Il toponimo Curlo deriva proprio da questa caratteristica (girare in torno), più propriamente assumendo il termine dal curlo: la ruota in uso nei conventi di clausura. La scelta progettuale prevedeva di seguire quanto più possibile l’antica viabilità, questo per accelerare le pratiche d’esproprio e per rendere meno invasiva la realizzazione viaria in prossimità degli edifici già esistenti.
La realizzazione della nuova carrozzabile per Leivi tagliò definitivamente una serie d’antiche strade: ‘strada di San Nicola’, che da Rupinaro saliva al complesso di San Nicola da Tolentino – l’attuale ospedale – innescandosi con la ‘Cavassona’; la ‘strada del Curlo’ che raggiungeva il sentiero dei ‘Succoni’, della ‘Pucceta’, del ‘Ronchetto’.
Più a est la strada di Rì; da qui un pettine di sentieri che si ramificava in tutta la collina: sentiero dei ‘Castagnola’, della ‘Bona’, della ‘Chiusa’ verso il corso dell’Entella, la ‘Cogornina’, la viabilità collinare di ‘Caperana’.
Spesso si parla di recuperare in modo attento il nostro territorio, una delle operazioni più sagge dovrebbe riguardare i sentieri e le antiche viabilità accennate, per ripristinare l’abbandono e rimettere in moto l’intero Tigullio.
Quando indico il territorio del Tigullio penso a una specifica viabilità tuttora praticabile a Rì Alto, poi al Curlo, camminando nel bosco di castagni che permette di raggiungere San Bartolomeo, poi via verso il Castellaro, l’Interpoderale, San Ruffino e le Piane Belle.
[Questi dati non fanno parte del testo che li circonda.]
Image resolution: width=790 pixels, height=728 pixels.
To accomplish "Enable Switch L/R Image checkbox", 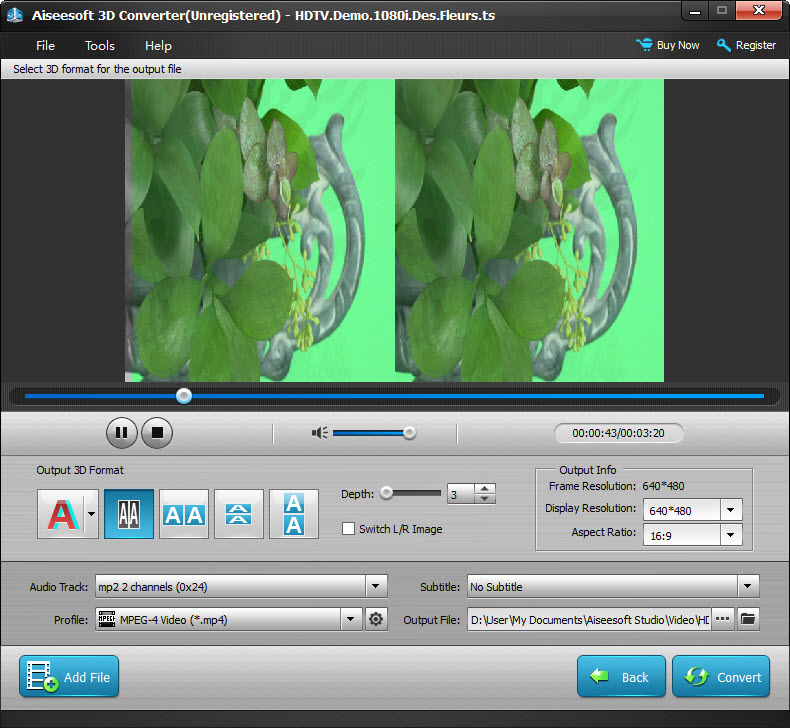I will click(348, 529).
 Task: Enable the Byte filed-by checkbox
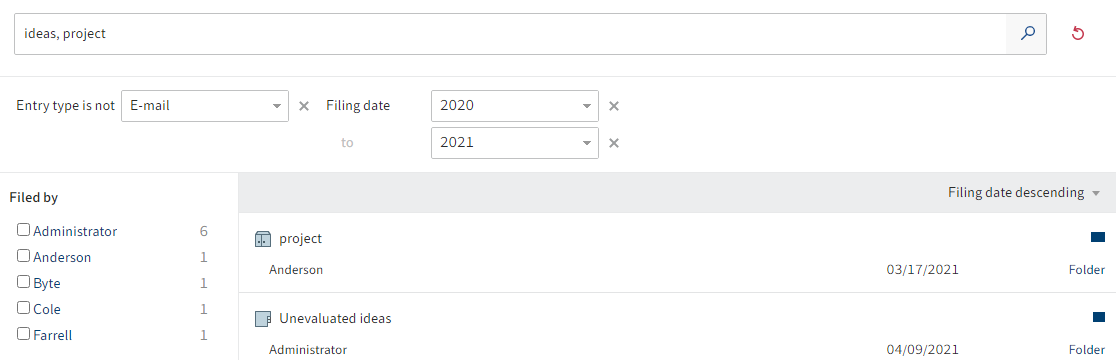point(23,282)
Ora pochi metri d’asfalto per raggiungere il Bocco, riecco il sentiero per San Lorenzo, Villa Oneto e l’Anchetta, ora la scalinata mulattiera che porta al Pilone del Carmine, arrivando sul poggio si apre maestoso l’intero Tigullio ai nostri occhi: Semorile e Zoagli, l’abbraccio del Monte di Portofino. Risalgo Piana Lunga e scorgo l’intera Fontanabuona e Canevale, passo il bosco dei lecci che lambisce il monte Castello e raggiungo la Via Crucis che mi accompagna sino al Pellegrino, ora appare la facciata di Montallegro. Dal piazzale posso seguire con lo sguardo il possibile cammino dalla Crocetta sino a raggiungere Caravaggio, poi Ruta e i sentieri del Monte di Portofino. Quale strada per questa stupenda attraversata? I sentieri con buone scarpe e tanta curiosità per voler conoscere i luoghi dove viviamo: forse vale la pena di non sprecare queste risorse.